» TO BE DONE:
Copy the section of the text on datasets for practicing data analysis from "Similarly, datasets like" to "influence various sectors.", word for word.

» DOCUMENT SECTION:
Datasets to Learn and Grow With- Start with these.
Exploring datasets from diverse fields can provide invaluable insights and practical experience for those embarking on a journey into data analysis. Being comfortable working with these datasets is essential for building analytical skills as a competent data analyst.
The Paris 2024 Olympics dataset examines athlete performances, medal counts, and event outcomes from the recent Summer Games. It is ideal for historical analysis, which requires merging multiple CSV files for a complete picture.
Similarly, datasets like the "100 Highest Paid Athletes" or "Cost of Living Index" provide rich economic analysis and trend identification opportunities, helping you hone your data exploration and visualisation skills.
Together, these datasets are useful for anyone looking to grow as a data analyst. They offer both the complexity of sports analytics and the simplicity of economic comparisons while providing a broad perspective on how data can inform, predict, and influence various sectors.
1) Paris 2024 Olympics Medals
Dataset Overview:
The dataset focuses on the recently concluded Paris 2024 Olympic Summer Games.

» RAW DATA:
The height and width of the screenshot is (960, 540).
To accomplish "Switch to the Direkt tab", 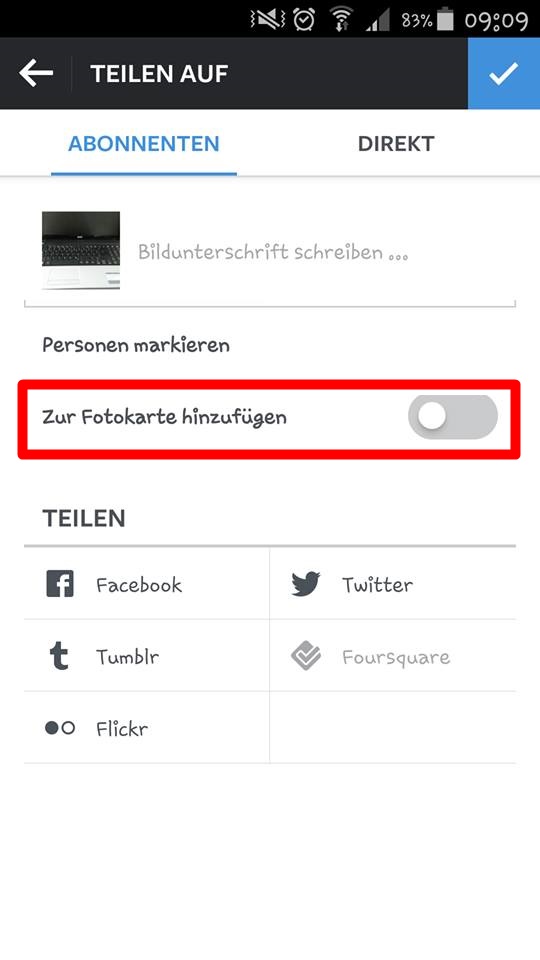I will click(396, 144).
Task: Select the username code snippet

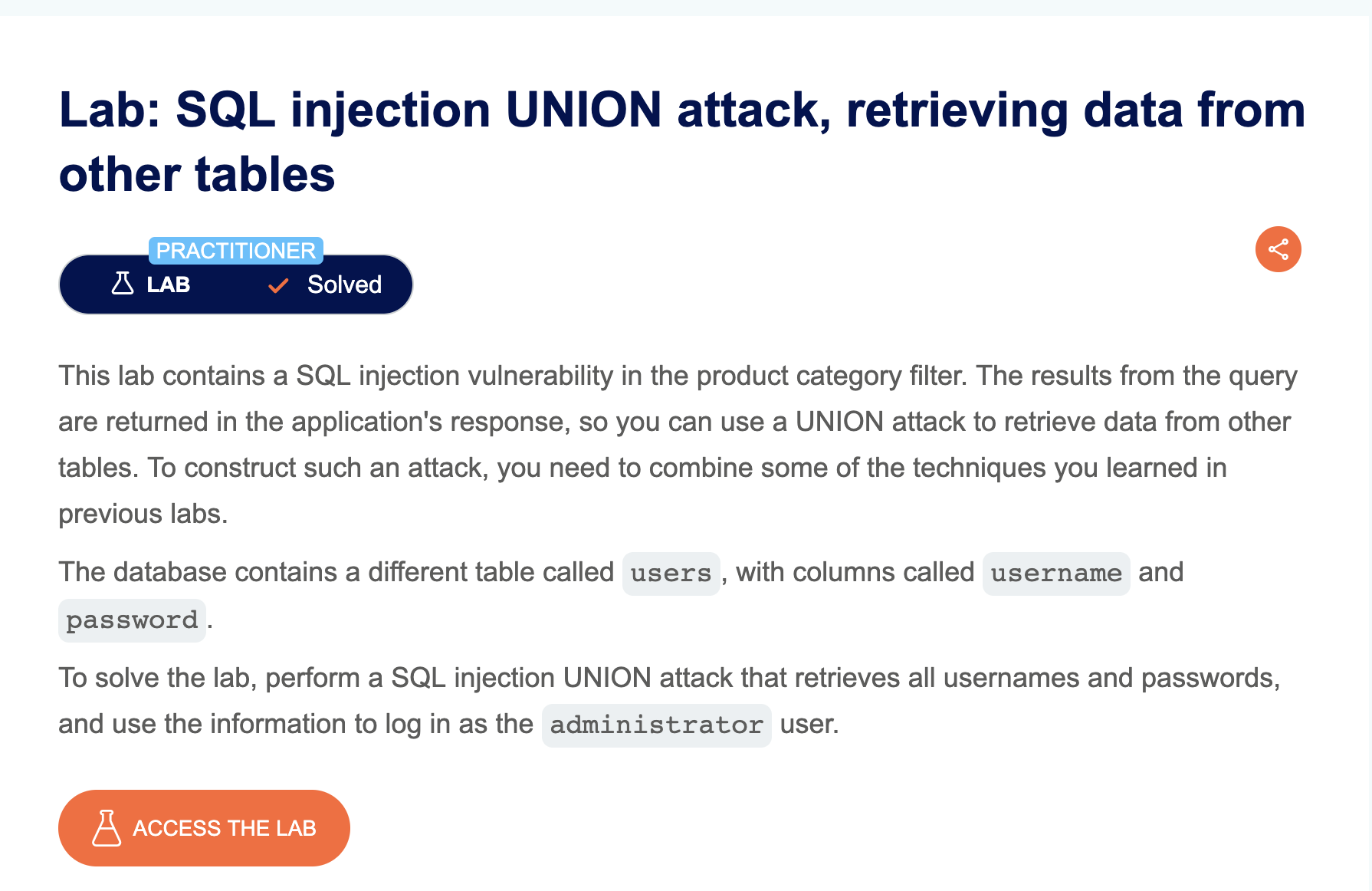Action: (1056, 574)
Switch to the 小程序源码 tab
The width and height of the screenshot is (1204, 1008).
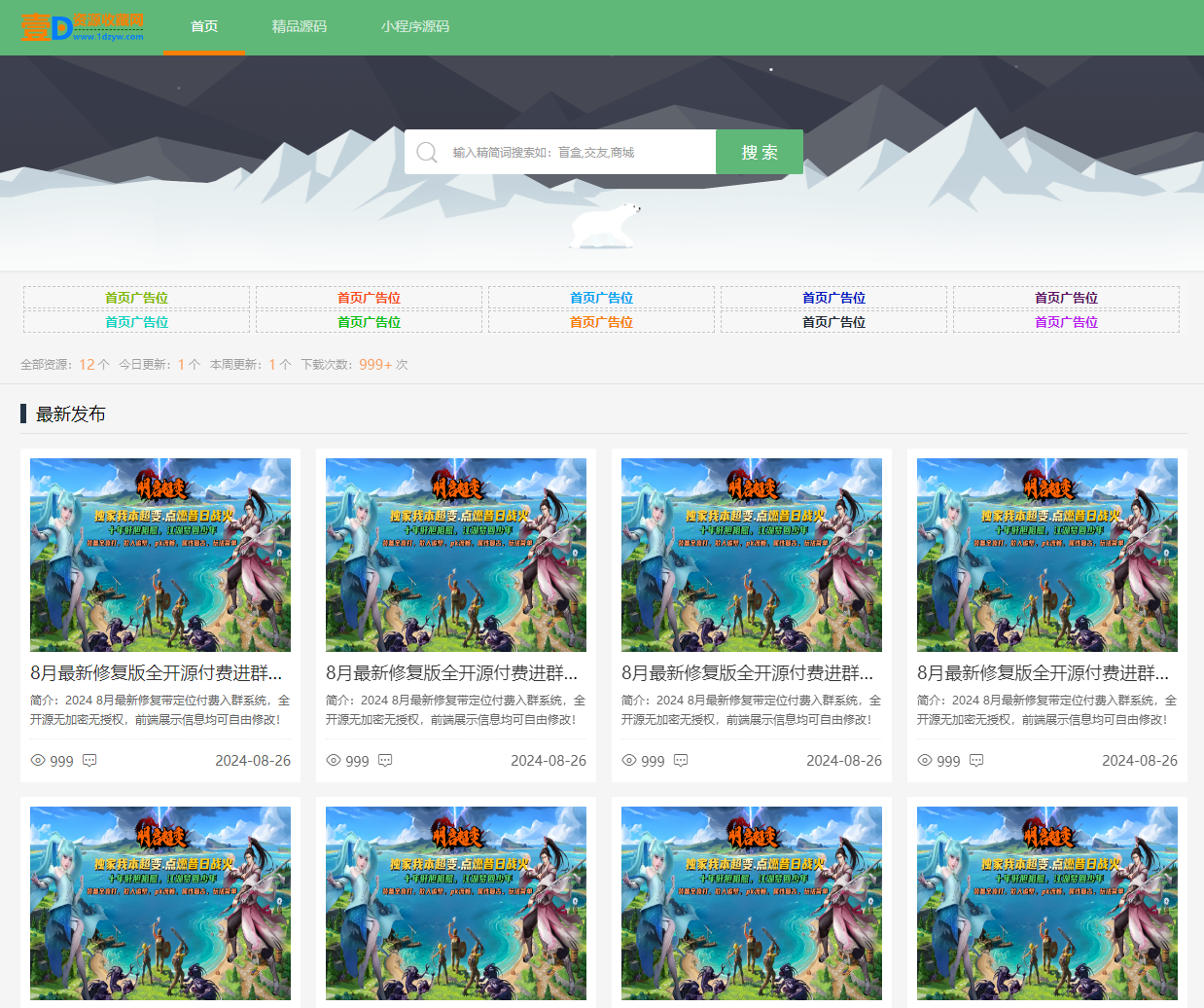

* * *

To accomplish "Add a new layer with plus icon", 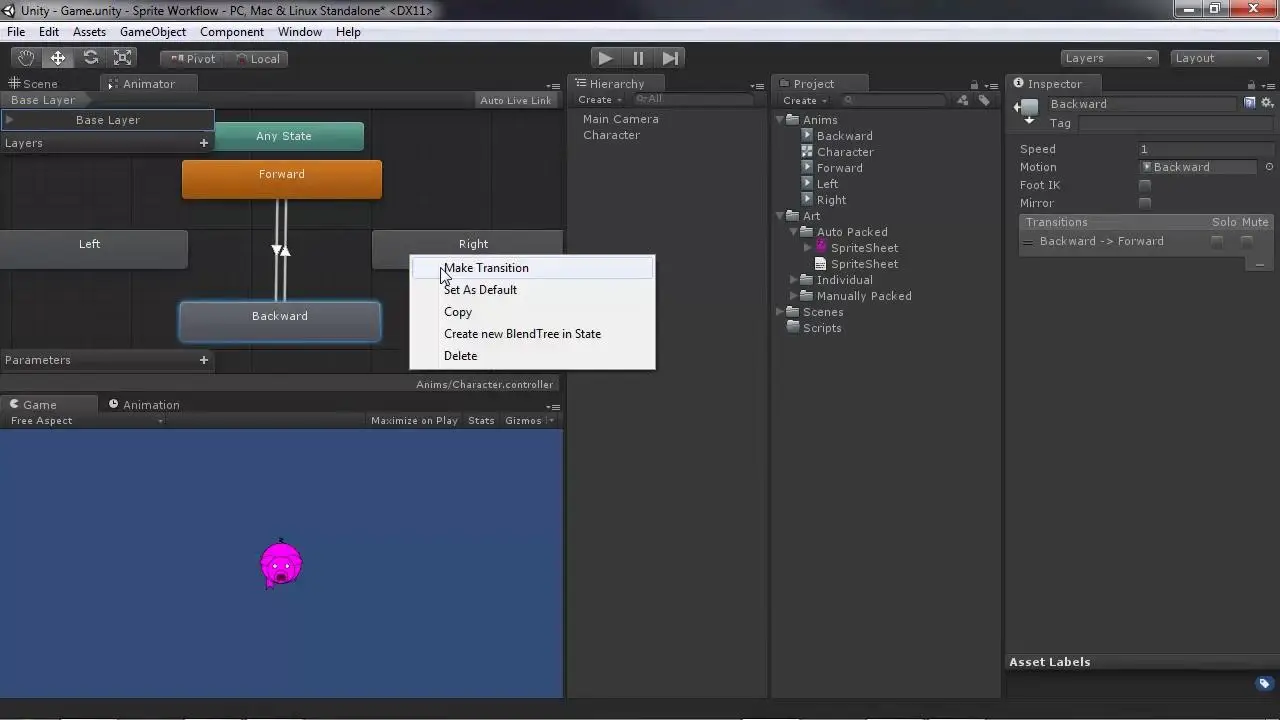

---

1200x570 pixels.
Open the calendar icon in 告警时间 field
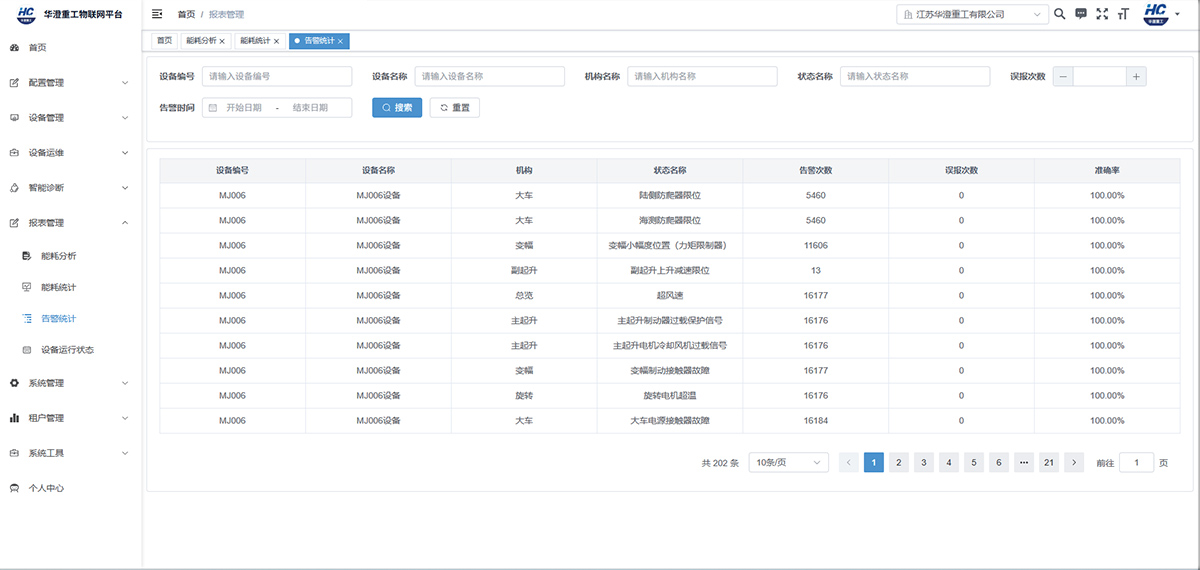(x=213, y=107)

» FINAL RESULT:
Similarly, datasets like the "100 Highest Paid Athletes" or "Cost of Living Index" provide rich economic analysis and trend identification opportunities, helping you hone your data exploration and visualisation skills.
Together, these datasets are useful for anyone looking to grow as a data analyst. They offer both the complexity of sports analytics and the simplicity of economic comparisons while providing a broad perspective on how data can inform, predict, and influence various sectors.